It's true in health care, too.
Today, most Americans have their health care coverage decisions made for them by someone else — either their employer or the government, if they qualify for a program such as Medicare or Medicaid. Reforming those arrangements to instead empower patients to choose the coverage they prefer from a wide and varied menu of competing plans necessarily requires some kind of "clearinghouse" to process the paperwork and ensure that payments go to the right place.
Seven years ago, I started using the term "health insurance exchange" as a descriptive label for the administrative entity needed to perform those functions. I chose the term "exchange" to convey that the entity's design and functions would be conceptually equivalent to those of similar, well-understood organizations such as stock exchanges or commodity exchanges.
Unfortunately, in last year's health care legislation, Congress and the president decided to keep the "exchange" label but replace the contents. The new "exchanges" in their legislation offer little more than the illusion of consumer choice. A whole set of other provisions will standardize the coverage they offer to conform to a federally dictated set of "essential" benefits. It will also limit the number of insurers allowed to sell coverage. Their approach is more akin to Henry Ford's answer that customers could buy his Model T in any color they wanted, so long as it was black.
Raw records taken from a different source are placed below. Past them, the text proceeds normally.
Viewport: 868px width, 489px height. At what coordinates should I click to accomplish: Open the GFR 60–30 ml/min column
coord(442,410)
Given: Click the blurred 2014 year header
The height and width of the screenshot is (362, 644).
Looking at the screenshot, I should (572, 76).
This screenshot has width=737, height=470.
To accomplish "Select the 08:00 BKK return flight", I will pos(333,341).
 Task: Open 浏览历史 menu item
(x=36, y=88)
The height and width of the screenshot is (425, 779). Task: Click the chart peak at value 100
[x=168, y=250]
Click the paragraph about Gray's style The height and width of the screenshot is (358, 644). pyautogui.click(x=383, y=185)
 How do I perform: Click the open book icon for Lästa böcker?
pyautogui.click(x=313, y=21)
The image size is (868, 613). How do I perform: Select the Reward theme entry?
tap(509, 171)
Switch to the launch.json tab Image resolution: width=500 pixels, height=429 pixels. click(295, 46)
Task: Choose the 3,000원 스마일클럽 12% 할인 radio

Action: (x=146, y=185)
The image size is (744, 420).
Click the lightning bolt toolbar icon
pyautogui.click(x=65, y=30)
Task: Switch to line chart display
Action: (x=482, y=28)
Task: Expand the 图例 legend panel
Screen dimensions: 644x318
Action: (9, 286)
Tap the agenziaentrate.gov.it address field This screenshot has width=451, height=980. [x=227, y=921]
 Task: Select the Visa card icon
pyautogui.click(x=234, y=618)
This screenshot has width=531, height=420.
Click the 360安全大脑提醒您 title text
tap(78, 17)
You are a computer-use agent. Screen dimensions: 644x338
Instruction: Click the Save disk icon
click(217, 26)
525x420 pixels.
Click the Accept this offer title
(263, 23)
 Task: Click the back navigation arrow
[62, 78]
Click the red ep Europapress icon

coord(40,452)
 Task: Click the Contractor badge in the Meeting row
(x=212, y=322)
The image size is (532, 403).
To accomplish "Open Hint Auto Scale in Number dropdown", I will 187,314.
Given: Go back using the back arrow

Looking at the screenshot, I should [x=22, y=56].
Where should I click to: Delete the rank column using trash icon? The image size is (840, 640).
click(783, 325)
Rep. Paul Ryan's proposal to transform Medicare from a "one-size fits all" program into a "consumer-choice" system, in which multiple sellers compete to offer buyers better value, is much closer to my original concept of a health insurance exchange.
It is true that implementing the same basic consumer-choice approach in Medicare and employer-sponsored coverage will differ somewhat, due to differences in those two markets. For example, government oversight is more appropriate for a taxpayer-funded Medicare program than for privately funded coverage. Also, while there is no need for new insurance regulations in the existing employer-sponsored market, a new consumer-choice market in Medicare would need a set of rules for participating insurers.
Of course, turning Ryan's proposal into legislation will highlight another old adage: "the devil is in the details." Only when we see the final product will we know whether it conforms to the original vision.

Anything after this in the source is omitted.